Thomas Jefferson in his autobiography:

“But it is not by the consolidation, or concentration of powers, but by their distribution, that good government is effected. Were not this great country already divided into states, that division must be made, that each might do for itself what concerns itself directly, and what it can so much better do than a distant authority. Every state again is divided into counties, each to take care of what lies within it's local bounds; each county again into townships or wards, to manage minuter details; and every ward into farms, to be governed each by it's individual proprietor. Were we directed from Washington when to sow, & when to reap, we should soon want bread.”

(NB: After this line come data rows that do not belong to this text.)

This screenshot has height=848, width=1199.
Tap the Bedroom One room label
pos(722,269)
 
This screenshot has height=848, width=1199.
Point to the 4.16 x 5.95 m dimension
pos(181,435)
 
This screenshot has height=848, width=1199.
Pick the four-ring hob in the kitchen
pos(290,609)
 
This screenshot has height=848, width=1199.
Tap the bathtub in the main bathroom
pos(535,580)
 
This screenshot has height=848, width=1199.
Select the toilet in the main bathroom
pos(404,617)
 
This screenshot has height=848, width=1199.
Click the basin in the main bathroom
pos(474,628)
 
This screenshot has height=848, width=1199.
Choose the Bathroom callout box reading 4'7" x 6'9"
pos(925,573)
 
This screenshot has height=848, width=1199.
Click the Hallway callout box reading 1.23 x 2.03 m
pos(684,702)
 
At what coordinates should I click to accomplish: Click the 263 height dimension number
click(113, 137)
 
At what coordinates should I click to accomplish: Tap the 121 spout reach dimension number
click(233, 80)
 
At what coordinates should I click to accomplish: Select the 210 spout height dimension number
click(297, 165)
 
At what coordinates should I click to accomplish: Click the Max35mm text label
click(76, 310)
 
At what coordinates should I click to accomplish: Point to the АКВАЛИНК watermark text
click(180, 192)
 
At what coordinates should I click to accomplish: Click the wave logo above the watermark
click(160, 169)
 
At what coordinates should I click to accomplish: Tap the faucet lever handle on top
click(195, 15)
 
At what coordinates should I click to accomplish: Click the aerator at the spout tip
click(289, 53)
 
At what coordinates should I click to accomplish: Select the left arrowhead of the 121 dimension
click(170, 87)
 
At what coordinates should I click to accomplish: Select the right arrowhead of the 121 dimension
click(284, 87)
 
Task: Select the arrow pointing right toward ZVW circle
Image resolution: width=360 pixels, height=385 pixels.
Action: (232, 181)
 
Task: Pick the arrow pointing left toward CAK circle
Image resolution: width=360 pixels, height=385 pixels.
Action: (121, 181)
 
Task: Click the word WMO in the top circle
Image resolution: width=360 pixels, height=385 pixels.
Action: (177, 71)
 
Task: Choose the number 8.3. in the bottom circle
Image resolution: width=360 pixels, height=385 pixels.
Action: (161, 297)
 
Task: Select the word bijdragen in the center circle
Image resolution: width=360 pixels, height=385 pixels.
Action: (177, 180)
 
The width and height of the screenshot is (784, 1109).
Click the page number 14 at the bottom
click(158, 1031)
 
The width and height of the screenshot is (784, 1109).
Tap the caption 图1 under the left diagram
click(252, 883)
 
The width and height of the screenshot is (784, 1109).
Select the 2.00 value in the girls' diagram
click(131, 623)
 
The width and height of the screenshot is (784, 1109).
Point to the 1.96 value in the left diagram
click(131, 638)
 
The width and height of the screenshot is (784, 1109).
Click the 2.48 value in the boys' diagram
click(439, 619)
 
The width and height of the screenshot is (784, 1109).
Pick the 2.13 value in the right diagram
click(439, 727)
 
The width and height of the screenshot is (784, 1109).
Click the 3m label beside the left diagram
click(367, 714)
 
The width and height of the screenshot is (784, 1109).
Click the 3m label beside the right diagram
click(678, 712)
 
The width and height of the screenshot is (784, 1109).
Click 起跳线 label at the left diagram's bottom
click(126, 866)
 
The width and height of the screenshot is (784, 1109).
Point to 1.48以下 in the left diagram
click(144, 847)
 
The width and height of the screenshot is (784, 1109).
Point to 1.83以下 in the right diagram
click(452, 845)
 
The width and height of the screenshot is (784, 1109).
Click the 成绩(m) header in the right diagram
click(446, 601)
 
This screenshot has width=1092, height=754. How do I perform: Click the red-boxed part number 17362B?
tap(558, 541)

James Madison, speech in the Virginia Ratifying Convention on Control of the Military, June 16, 1788:

“Since the general civilization of mankind, I believe there are more instances of the abridgment of freedom of the people by gradual and silent encroachments by those in power than by violent and sudden usurpations. On a candid examination of history we shall find that turbulence, violence, and abuse of power by the majority trampling on the rights of the minority, have produced factions and commotions, which in republics, have more frequently than any other cause produced despotism. If we go over the whole history of the ancient and modern republics, we shall find their destruction to have generally resulted from those causes.”

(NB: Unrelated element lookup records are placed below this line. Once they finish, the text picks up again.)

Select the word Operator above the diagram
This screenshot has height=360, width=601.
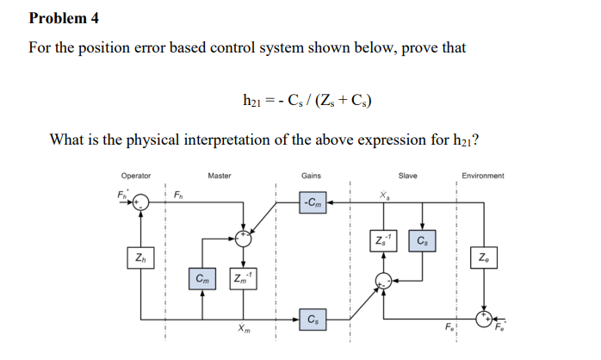135,176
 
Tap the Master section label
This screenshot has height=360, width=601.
219,176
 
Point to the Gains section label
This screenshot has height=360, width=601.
312,176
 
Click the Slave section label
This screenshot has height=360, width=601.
407,176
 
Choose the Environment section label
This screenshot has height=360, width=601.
483,176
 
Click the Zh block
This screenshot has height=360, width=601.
139,257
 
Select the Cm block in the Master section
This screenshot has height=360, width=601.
201,278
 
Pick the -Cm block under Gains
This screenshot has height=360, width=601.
313,203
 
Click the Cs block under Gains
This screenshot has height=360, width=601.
313,320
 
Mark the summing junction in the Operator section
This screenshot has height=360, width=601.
140,204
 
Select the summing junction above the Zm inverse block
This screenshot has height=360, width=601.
243,237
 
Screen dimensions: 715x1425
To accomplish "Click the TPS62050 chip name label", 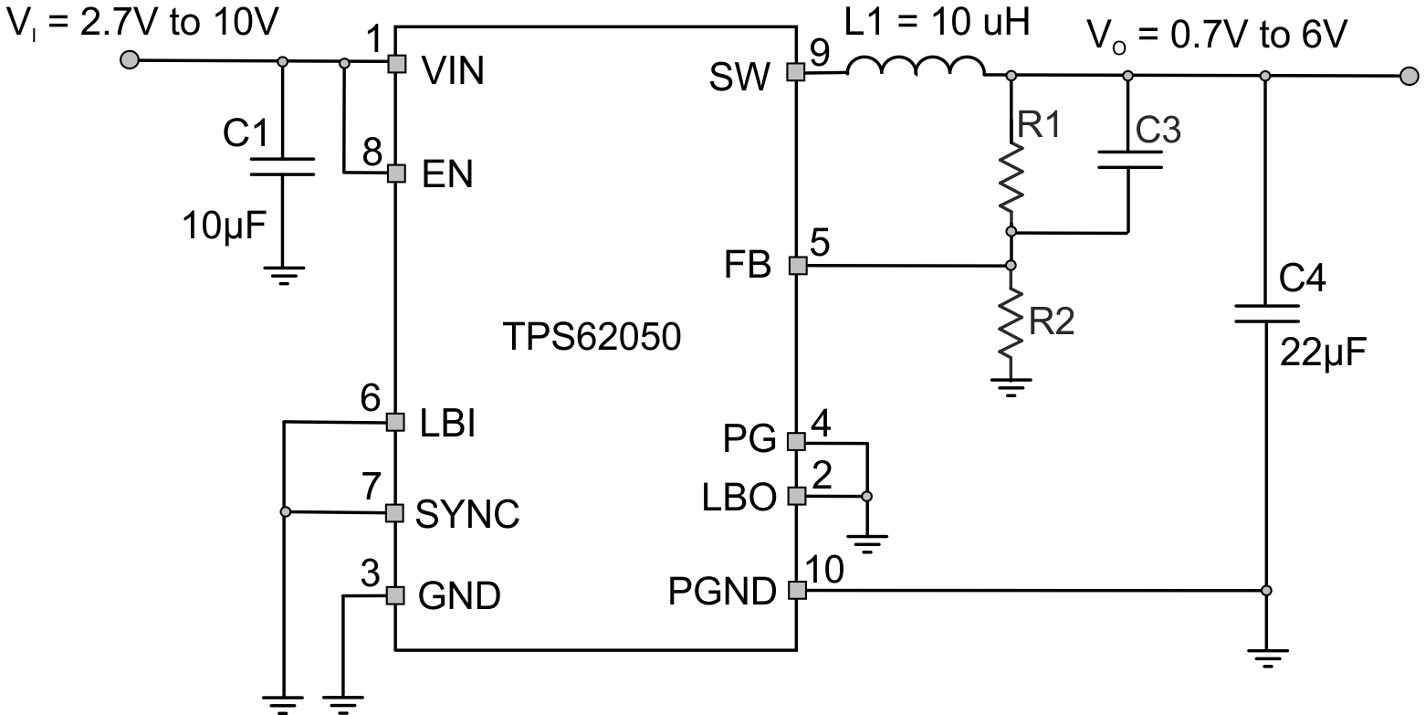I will tap(591, 338).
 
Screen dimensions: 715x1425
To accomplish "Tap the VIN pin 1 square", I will tap(396, 63).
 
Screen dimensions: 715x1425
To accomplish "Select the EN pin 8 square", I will tap(396, 173).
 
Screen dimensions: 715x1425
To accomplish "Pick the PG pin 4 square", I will tap(796, 442).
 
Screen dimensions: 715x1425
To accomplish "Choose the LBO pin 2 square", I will tap(796, 496).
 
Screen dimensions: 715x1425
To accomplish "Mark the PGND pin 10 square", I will tap(796, 591).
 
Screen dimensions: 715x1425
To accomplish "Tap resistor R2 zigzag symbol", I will tap(1011, 322).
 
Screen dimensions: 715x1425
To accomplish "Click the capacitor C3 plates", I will tap(1129, 161).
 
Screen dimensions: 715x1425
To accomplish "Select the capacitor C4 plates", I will tap(1265, 314).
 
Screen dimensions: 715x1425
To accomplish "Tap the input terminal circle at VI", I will tap(131, 61).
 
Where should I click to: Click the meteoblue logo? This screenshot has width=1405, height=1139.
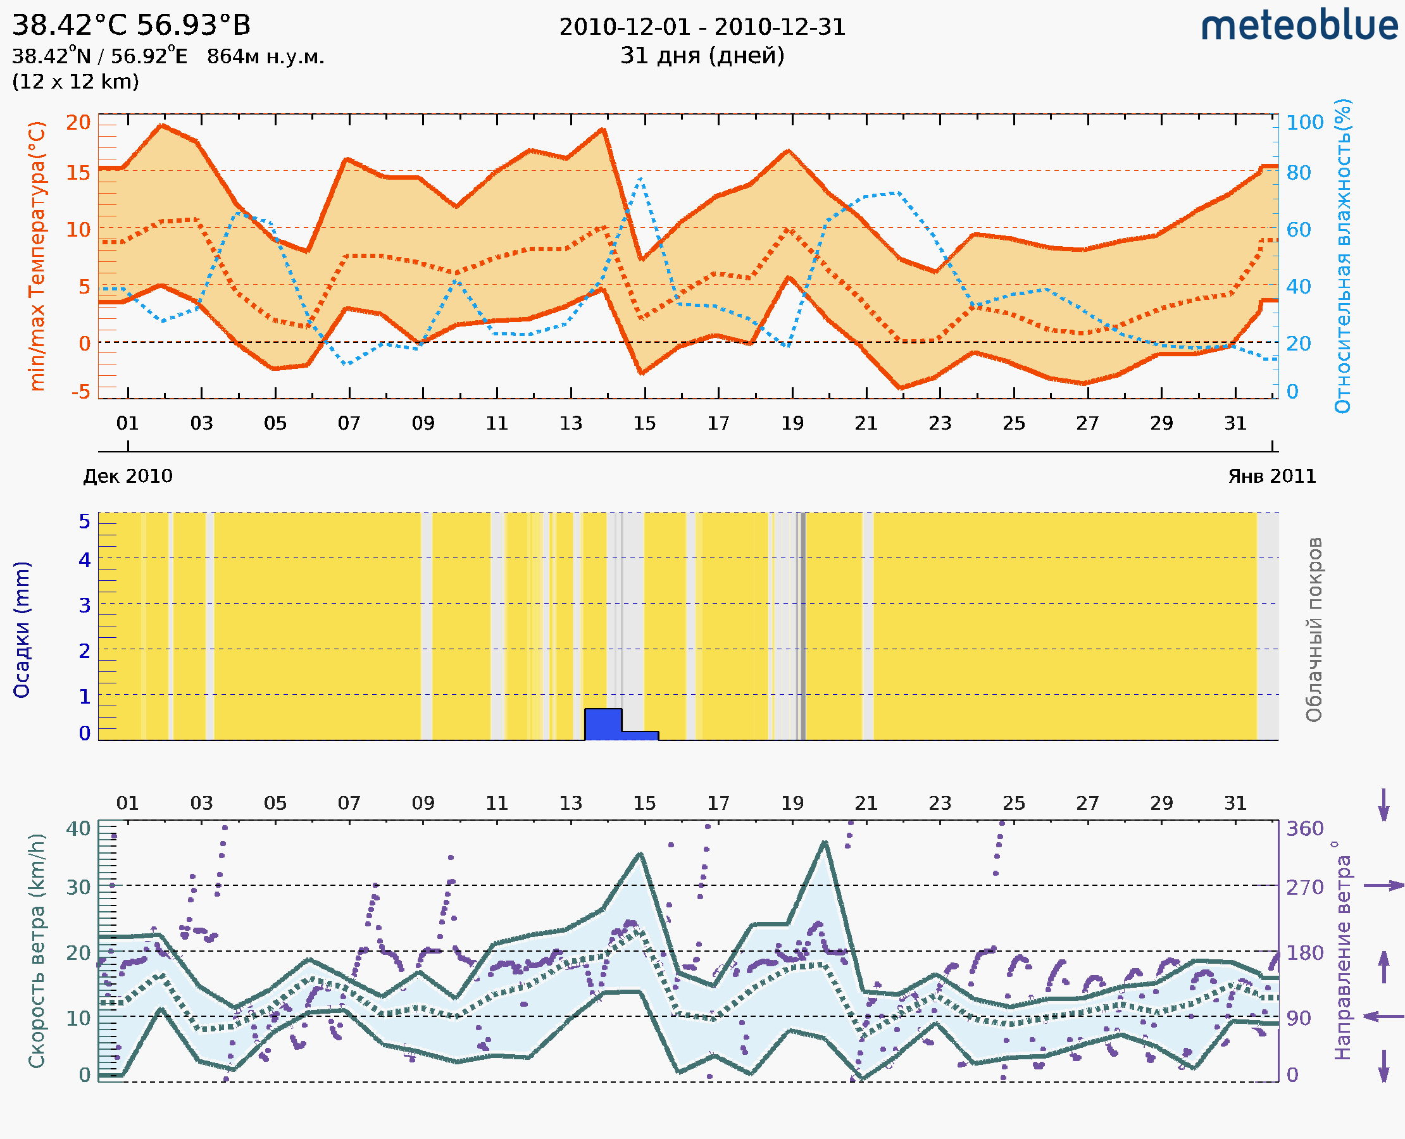tap(1299, 26)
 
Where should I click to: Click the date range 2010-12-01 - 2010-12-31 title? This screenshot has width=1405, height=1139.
tap(702, 27)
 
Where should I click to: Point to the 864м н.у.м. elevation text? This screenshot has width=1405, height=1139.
tap(266, 57)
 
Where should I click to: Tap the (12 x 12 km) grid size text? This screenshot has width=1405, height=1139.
tap(75, 82)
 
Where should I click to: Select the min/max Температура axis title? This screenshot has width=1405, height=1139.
tap(37, 256)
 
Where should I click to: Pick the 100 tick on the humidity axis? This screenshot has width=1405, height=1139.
tap(1304, 123)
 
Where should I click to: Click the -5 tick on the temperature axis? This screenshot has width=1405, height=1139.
tap(80, 392)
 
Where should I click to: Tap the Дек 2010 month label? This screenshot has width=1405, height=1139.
tap(128, 476)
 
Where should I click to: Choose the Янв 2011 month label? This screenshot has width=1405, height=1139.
tap(1272, 476)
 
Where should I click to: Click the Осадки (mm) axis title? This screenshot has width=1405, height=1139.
tap(22, 630)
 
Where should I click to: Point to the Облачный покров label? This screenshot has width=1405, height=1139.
tap(1314, 630)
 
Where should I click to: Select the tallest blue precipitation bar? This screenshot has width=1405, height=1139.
tap(603, 724)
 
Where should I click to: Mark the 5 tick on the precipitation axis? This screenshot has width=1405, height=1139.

Jefferson on constitutionality of bill creating a national bank:

“’To lay taxes to provide for the general welfare of the U.S.’ that is to say ‘to lay taxes for the purpose of providing for the general welfare.’ For the laying of taxes is the power and the general welfare the purpose for which the power is to be exercised. They are not to lay taxes ad libitum for any purpose they please; but only to pay the debts or provide for the welfare of the Union. In like manner they are not to do anything they please to provide for the general welfare, but only to lay taxes for that purpose. To consider the latter phrase, not as describing the purpose of the first, but as giving a distinct and independent power to do any act they please, which might be for the good of the Union, would render all the preceding and subsequent enumerations of power completely useless. It would reduce the whole instrument to a single phrase, that of instituting a Congress with power to do whatever would be for the good of the U.S. and as they would be the sole judges of the good or evil, it would be also a power to do whatever evil they pleased. It is an established rule of construction, where a phrase will bear either of two meanings, to give it that which will allow some meaning to the other parts of the instrument, and not that which would render all the others useless. Certainly no such universal power was meant to be given them. It was intended to lace them up straitly within the enumerated powers, and those without which, as means, these powers could not be be carried into effect.”

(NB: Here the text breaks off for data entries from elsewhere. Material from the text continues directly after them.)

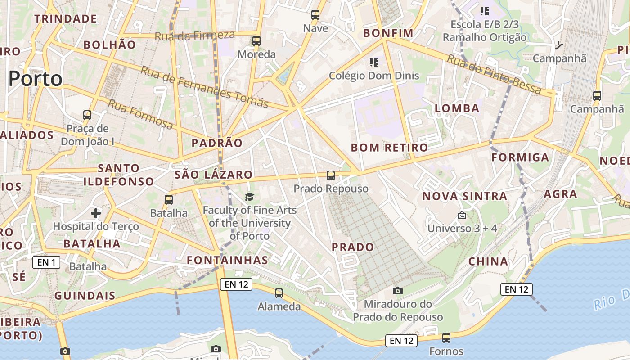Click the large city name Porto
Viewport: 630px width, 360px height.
(36, 79)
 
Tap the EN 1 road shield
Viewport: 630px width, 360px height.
(46, 262)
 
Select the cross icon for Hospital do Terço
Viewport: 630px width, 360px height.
(95, 213)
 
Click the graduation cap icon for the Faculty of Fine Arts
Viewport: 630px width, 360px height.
(249, 197)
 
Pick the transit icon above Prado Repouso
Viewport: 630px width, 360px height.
(331, 176)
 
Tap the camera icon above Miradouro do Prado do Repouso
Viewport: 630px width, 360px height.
(397, 291)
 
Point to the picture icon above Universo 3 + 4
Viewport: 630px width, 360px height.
(462, 216)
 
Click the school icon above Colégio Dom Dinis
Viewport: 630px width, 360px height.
(374, 62)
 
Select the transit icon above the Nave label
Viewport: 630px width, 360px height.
(315, 15)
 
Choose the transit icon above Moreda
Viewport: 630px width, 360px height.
(256, 41)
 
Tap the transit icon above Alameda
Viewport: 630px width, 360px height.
(279, 293)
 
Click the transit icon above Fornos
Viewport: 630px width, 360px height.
(446, 338)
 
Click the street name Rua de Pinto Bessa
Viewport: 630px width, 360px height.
(494, 74)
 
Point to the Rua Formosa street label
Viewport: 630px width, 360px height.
(140, 114)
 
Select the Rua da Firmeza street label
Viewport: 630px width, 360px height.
(195, 36)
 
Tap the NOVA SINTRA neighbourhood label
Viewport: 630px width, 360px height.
(465, 196)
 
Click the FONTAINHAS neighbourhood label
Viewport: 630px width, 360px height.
(228, 260)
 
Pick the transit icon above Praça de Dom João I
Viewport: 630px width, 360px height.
(87, 115)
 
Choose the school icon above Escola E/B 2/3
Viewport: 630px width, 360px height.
(485, 11)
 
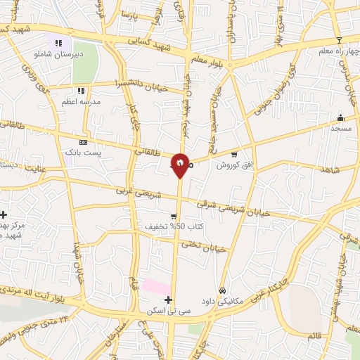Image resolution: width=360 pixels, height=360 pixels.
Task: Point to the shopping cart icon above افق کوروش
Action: point(234,155)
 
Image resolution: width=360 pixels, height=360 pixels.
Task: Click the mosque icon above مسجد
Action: point(341,117)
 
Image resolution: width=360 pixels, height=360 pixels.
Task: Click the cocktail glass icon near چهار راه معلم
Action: point(338,40)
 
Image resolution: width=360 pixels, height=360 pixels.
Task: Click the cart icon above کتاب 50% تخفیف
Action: point(173,217)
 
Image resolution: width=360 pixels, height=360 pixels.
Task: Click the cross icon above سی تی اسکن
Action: point(168,300)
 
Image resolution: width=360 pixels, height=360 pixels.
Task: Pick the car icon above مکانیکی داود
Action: point(222,290)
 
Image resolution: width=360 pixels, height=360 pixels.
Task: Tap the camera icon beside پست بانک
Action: point(83,142)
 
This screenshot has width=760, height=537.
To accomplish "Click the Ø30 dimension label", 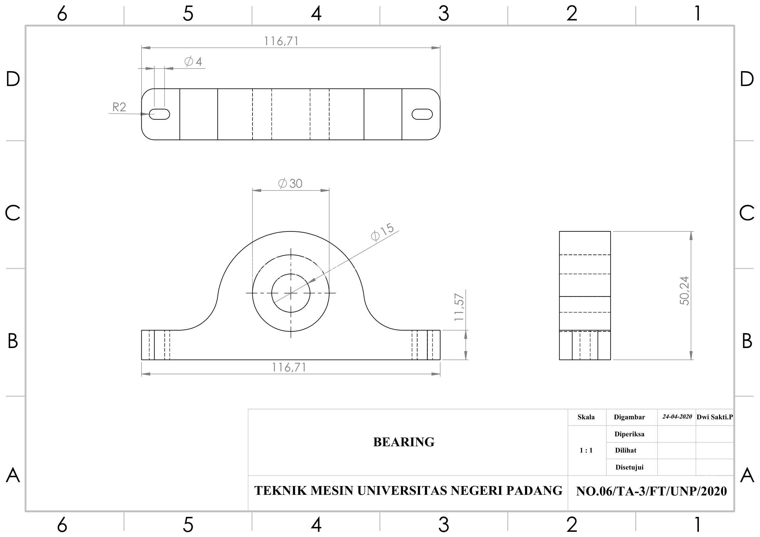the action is [x=290, y=183].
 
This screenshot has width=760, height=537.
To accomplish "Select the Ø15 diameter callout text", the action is [x=383, y=232].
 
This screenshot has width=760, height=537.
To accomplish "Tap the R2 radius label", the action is [x=119, y=107].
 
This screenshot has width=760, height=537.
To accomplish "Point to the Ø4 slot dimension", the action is [x=193, y=61].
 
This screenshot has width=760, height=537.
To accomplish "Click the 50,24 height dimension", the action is [x=684, y=291].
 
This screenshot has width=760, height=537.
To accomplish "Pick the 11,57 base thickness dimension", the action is [x=459, y=307].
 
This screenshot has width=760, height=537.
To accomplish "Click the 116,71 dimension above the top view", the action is [x=281, y=41].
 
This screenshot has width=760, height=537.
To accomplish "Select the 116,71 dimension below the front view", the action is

Madison in a letter to Edmund Pendleton, 1792:

“If Congress can do whatever in their discretion can be done by money, and will promote the General Welfare, the Government is no longer a limited one, possessing enumerated powers, but an indefinite one, subject to particular exceptions.”

Jefferson letter to Thomas Cooper Washington, 1802:

“The path we have to pursue is so quiet that we have nothing scarcely to propose to our Legislature. A noiseless course, not meddling with the affairs of others, unattractive of notice, is a mark that society is going on in happiness. If we can prevent the government from wasting the labors of the people, under the pretence of taking care of them, they must become happy.”

Madison was a Federalist. Jefferson sympathized with the Anti-Federalists. But they agreed on the need to limit central power.

Sounds like Tea Party rhetoric to me.